This lovely Austrian-born actress was born (in 1917) and raised in Vienna, performing as a child on stage and appearing in various productions for the renowned Max Reinhardt. Trained in dance, she was a member of the Bodenwieser Ensemble, a European troupe. Following a few high school plays and dance recitals, she went on to study drama and voice at the Vienna Conservatory.
Maria arrived in the United States at the outbreak of war in 1938 and first performed on the New York stage, notably in the 1942 production of "The Moon Is Down." Spotted for films, she was one of many foreign actresses Hollywood took in at the time to fill their quota of exotic mystery ladies in war-era intrigue and film noir. She made her debut in Mission to Moscow (1943) for Warner Bros. and continued on freelancing for other studios with Days of Glory (1944), opposite Gregory Peck, Lady on a Train (1944), The Web (1947), The Other Love (1947), Strictly Dishonorable (1941), By the Light of the Silvery Moon (1953), and Outcasts of the City (1958), among others.

#### [TASK TO CARRY OUT]
Could you update the actress biography from "This lovely Austrian-born" up to and including "the Vienna Conservatory.", giving that part again with "troupe" changed to "company"? The listing after this text has nothing to do with the work here.

#### [SUPPLIED ENTRIES]
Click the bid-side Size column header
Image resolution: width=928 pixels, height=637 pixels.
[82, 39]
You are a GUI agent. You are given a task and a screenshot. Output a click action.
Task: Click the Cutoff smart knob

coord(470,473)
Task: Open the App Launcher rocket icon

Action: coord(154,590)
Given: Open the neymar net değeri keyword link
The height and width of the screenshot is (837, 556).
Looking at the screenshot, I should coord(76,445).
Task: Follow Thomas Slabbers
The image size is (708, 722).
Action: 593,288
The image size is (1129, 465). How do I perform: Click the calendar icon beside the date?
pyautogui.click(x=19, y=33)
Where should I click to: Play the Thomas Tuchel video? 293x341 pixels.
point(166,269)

* * *

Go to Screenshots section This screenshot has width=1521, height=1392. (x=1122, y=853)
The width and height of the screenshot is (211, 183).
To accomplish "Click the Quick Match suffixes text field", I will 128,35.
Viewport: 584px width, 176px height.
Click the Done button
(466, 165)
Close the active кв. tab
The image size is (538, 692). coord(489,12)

#### [PROBLEM SOLUTION]
This lovely Austrian-born actress was born (in 1917) and raised in Vienna, performing as a child on stage and appearing in various productions for the renowned Max Reinhardt. Trained in dance, she was a member of the Bodenwieser Ensemble, a European company. Following a few high school plays and dance recitals, she went on to study drama and voice at the Vienna Conservatory.